ITエンジニアの採用を成功させるためには、自社のニーズに合いそうなエンジニアに応募してもらった上で、お互いにマッチするかをうまく見極めて決断する必要がある。応募を得るために有効な基本原則は、前回の記事「ITエンジニア採用に欠かせない原則とは」で紹介した。次の課題は、応募してくれたITエンジニアをどのように選考するかだ。そこで今回は前・中・後編にわたって、ITエンジニアの採用選考についての著者の考えを、10年以上経営者兼エンジニアとして採用に関わってきた実体験を踏まえて述べていきたい。前編では、採用選考の仕組みを構成する要素を分析した上で、エンジニアが採用選考へ参加することや評価項目を定めることの重要性について解説する。
◆ 本連載の前回「ITエンジニア採用に欠かせない原則とは」はこちらから。
採用選考、どうしてる?
みなさんの会社では、どのように採用選考を行っているだろうか。
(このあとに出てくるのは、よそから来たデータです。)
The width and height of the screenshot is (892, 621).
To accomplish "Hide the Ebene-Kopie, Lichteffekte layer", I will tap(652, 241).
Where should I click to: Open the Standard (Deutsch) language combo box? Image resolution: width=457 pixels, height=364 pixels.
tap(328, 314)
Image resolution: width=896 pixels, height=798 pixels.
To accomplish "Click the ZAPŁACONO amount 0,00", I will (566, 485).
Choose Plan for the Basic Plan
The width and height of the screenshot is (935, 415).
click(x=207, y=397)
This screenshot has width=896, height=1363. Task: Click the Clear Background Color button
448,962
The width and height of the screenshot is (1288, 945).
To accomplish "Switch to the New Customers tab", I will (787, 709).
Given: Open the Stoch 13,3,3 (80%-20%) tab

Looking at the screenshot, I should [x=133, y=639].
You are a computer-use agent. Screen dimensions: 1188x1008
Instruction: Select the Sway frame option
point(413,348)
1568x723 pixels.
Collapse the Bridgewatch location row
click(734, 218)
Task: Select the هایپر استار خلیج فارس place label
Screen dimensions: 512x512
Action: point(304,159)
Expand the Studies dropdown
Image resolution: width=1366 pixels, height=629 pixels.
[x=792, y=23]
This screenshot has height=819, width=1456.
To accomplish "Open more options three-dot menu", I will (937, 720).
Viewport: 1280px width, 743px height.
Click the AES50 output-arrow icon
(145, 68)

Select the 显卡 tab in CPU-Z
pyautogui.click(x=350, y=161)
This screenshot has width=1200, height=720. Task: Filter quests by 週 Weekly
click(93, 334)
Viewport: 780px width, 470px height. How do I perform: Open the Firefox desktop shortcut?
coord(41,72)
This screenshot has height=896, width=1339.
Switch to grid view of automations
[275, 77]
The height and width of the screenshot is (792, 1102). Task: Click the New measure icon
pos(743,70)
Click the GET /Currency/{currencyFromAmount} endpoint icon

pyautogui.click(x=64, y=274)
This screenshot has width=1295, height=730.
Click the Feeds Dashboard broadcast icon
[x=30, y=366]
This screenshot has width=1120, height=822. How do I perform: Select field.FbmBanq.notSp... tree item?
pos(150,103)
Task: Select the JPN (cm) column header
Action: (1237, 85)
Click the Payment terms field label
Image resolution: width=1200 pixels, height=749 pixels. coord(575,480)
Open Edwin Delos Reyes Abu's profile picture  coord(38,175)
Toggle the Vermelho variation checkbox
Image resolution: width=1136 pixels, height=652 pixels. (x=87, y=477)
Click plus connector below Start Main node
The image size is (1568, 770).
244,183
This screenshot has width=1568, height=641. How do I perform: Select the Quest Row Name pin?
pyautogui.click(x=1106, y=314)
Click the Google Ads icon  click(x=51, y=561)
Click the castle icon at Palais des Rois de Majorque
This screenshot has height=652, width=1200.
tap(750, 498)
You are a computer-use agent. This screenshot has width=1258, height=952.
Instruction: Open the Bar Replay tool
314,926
まずは採用選考のやり方を構成する要素について考えてみよう。例えば、次のような観点が思い浮かぶのではないだろうか。
- 誰が選考に参加しているか?
- 誰がどのように採否を決定しているか?
- 応募から採用に至るまでのフローはどうなっているか?
- 評価する項目や、項目ごとの重要度は定義されているか?
- 採用候補者のスキルや人柄を正確に見極められているか?
そもそも採用選考のゴールは、採用候補者を評価して、採用するかどうかを決定することである。評価する人と決定する人は、同じである場合もあれば、異なる場合もあるだろう。また、それぞれ1人で行うとは限らず、複数人で行うかもしれない。
いずれにしても、評価者が評価を行い、決定者がその評価結果を踏まえて決める形が基本だろう。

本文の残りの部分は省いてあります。